→ Exercise prompt:
The material below holds a span beginning at the line with "Where should I" and ending at the line with "Switch currency to". Quote that span exactly, both ends included, and only that span.

→ Supplied records:
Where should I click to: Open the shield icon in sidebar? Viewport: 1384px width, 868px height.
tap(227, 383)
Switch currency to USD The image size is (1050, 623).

---

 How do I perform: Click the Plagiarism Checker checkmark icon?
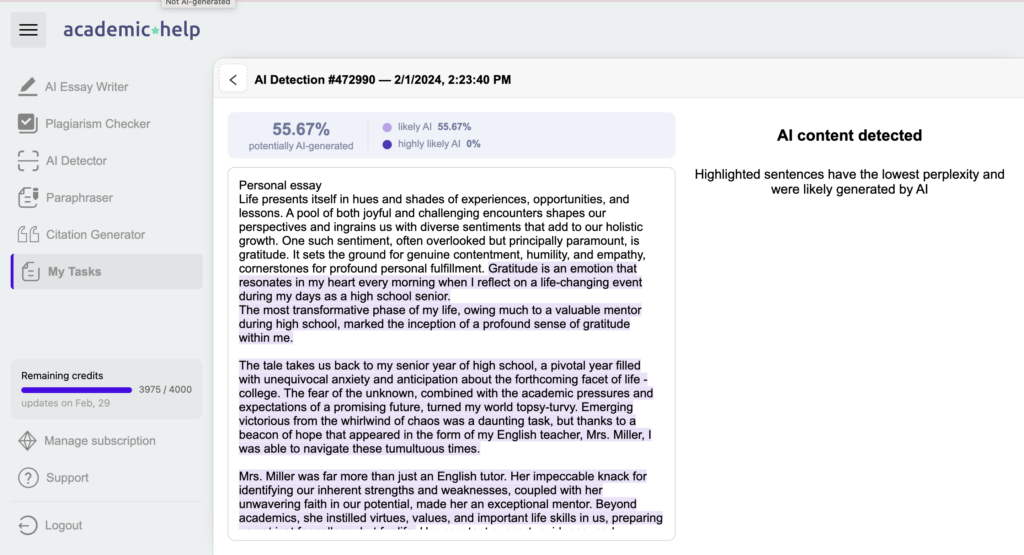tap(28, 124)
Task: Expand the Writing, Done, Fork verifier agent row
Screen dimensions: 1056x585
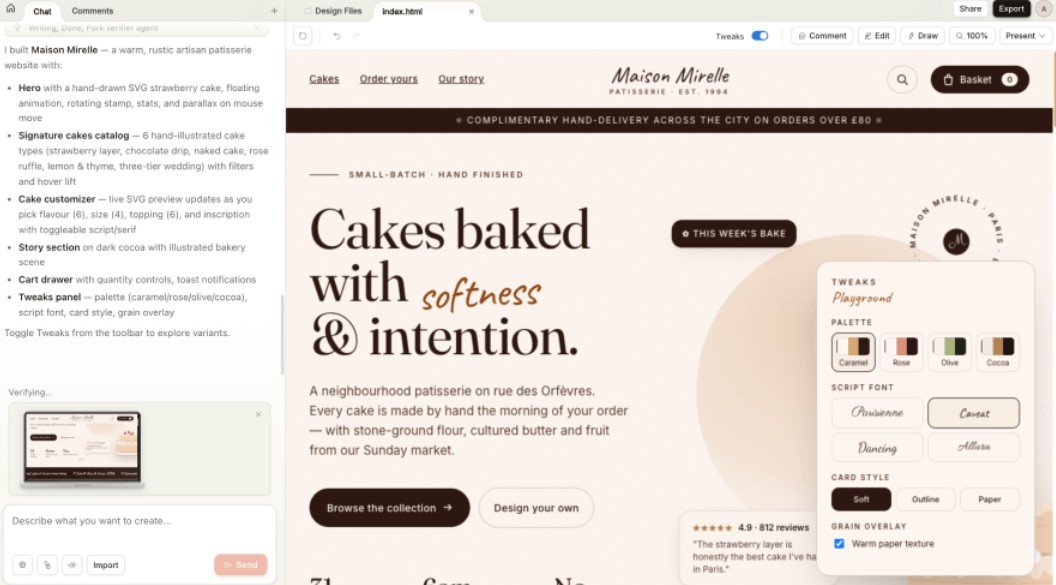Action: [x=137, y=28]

→ Expected answer:
Where should I click to: Open the shield icon in sidebar? Viewport: 1384px width, 868px height.
tap(227, 383)
Switch currency to USD The image size is (1050, 623).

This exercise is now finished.